This week, for the first time since last November's Budget, the vice chancellors have succeeded in attracting national attention to the funding crisis in universities. They have done so by threatening to take the initiative.
This week too, however, there was widespread scepticism, not least in the Department for Education and Employment, as to whether the threat would turn into agreement to act when the vice chancellors meet today. "Let's just wait and see what they say," was the view; not even "let's wait and see what they do."
The THES's view, that students should contribute and that a proper loans scheme should be put in place so that they can do so only when they have graduated and are earning, has been frequently rehearsed. So has the view that the universities should act themselves to force the politicians' hand.
The vice chancellors now have in Gareth Roberts a chairman who is willing to take a lead. They have, if not support, then wider acceptance from students and staff than was readily evident from this week's huffing and puffing that something must be done; that Government and opposition must some-how be forced to address the funding issue; and that this implies a charge of some kind.

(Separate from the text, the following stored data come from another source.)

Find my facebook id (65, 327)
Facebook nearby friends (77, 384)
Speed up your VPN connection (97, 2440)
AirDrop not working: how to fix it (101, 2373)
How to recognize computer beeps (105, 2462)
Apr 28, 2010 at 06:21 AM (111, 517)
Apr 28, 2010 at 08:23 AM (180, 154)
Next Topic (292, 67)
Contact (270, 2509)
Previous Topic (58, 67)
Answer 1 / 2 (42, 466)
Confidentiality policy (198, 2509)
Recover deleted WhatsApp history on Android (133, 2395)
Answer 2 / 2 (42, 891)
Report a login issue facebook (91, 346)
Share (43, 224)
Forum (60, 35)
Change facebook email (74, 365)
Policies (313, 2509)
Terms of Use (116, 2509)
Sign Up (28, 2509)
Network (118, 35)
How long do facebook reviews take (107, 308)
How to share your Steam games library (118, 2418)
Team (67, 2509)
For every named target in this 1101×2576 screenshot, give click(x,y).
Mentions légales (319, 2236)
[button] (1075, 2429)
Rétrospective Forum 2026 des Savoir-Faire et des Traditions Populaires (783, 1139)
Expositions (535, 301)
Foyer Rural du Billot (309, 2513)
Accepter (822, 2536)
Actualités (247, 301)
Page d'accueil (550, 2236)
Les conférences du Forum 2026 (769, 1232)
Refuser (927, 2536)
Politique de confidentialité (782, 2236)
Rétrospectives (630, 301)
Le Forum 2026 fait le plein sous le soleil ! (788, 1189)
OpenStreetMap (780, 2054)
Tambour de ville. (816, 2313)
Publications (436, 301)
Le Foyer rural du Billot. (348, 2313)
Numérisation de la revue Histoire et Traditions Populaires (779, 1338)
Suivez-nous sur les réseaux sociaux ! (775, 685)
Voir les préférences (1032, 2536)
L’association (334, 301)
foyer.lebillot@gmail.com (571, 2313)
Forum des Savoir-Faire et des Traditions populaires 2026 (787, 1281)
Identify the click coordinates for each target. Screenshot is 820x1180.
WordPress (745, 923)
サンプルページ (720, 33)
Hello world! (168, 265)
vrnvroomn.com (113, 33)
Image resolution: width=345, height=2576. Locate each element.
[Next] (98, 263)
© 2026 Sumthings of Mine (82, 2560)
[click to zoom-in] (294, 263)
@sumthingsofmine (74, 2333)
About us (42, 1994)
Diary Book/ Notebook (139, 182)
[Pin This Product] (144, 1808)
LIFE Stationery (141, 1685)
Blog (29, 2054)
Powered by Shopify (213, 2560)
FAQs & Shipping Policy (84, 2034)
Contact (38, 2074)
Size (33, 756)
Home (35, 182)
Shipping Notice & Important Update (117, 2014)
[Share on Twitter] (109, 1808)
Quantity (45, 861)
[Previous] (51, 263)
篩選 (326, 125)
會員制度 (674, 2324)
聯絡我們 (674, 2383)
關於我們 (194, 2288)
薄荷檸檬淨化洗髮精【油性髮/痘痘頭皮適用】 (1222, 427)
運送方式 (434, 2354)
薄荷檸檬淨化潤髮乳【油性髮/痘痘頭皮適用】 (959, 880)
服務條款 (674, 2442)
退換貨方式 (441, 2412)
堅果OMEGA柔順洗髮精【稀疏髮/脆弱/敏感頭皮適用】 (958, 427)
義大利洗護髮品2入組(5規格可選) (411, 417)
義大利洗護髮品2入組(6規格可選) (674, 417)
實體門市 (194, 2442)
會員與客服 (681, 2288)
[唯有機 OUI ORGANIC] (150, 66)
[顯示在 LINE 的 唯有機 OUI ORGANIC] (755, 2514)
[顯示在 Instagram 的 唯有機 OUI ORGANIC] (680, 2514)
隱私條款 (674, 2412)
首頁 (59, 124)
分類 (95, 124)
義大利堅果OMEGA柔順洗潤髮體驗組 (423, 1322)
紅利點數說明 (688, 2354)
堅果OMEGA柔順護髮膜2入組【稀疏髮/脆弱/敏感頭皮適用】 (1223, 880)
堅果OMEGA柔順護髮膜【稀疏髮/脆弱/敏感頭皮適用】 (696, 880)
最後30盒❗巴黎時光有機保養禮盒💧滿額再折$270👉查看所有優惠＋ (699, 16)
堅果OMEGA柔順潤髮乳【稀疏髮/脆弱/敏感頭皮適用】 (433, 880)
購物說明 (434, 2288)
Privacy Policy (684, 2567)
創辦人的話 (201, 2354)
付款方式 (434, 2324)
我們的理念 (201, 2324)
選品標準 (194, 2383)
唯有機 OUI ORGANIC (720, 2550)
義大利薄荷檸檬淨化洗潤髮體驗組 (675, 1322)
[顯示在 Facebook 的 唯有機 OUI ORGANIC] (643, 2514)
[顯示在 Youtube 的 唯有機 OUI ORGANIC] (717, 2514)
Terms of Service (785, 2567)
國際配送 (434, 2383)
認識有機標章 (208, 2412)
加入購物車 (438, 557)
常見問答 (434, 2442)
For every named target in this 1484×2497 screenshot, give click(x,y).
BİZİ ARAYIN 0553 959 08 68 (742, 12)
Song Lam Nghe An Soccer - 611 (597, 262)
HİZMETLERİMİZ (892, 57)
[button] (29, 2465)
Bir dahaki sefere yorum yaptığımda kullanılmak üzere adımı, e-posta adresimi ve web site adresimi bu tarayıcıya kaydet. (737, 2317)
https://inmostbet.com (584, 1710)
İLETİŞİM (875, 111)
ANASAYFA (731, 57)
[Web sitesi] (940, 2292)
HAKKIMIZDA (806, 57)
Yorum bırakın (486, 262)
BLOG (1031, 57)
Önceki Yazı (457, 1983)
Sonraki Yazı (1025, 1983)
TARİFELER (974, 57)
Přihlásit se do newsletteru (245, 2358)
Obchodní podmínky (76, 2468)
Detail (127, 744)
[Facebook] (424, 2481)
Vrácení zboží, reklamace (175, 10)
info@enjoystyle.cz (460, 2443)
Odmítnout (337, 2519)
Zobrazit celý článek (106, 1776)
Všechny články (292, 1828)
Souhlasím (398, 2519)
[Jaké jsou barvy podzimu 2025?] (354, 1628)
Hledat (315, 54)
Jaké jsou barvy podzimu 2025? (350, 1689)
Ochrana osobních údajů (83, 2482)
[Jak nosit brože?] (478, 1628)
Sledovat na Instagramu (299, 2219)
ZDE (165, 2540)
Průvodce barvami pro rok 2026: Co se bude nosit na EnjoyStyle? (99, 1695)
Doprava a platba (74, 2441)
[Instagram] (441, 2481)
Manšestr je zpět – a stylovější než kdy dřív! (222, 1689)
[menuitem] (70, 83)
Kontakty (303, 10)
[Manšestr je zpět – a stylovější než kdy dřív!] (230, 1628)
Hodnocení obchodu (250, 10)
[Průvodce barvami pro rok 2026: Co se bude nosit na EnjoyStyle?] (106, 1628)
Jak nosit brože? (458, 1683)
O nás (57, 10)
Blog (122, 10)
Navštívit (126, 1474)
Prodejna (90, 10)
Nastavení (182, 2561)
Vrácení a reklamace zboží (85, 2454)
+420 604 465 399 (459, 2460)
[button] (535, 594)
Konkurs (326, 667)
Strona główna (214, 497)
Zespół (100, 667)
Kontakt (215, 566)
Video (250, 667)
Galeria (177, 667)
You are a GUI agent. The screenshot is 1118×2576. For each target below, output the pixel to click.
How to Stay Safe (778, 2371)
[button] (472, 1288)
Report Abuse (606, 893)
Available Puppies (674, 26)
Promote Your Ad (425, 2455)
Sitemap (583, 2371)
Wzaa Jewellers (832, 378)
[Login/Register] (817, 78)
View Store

The survey conducted by the student union officers group New Solutions, reported last week, revealed a recognition by many students that they should contribute something to tuition costs. Discussions at the Association of University Teachers' council meeting last week came closer than is evident from the publicly agreed motions to accepting the idea of some sort of levy such as the vice chancellors will today consider.
Notions of "fairness", as discussed by Geoff Mulgan (page 14), are beginning to influence the debate in favour of some contribution from those who benefit from university education - not least so that expansion can be resumed, redundancies avoided and something more paid to those who provide that education.
The vice chancellors have today grasped the only lever available to them to force change. Many expect them to shrink from using it. Their collective credibility depends on disappointing that expectation. It will then be up to the politicians to come up with something better.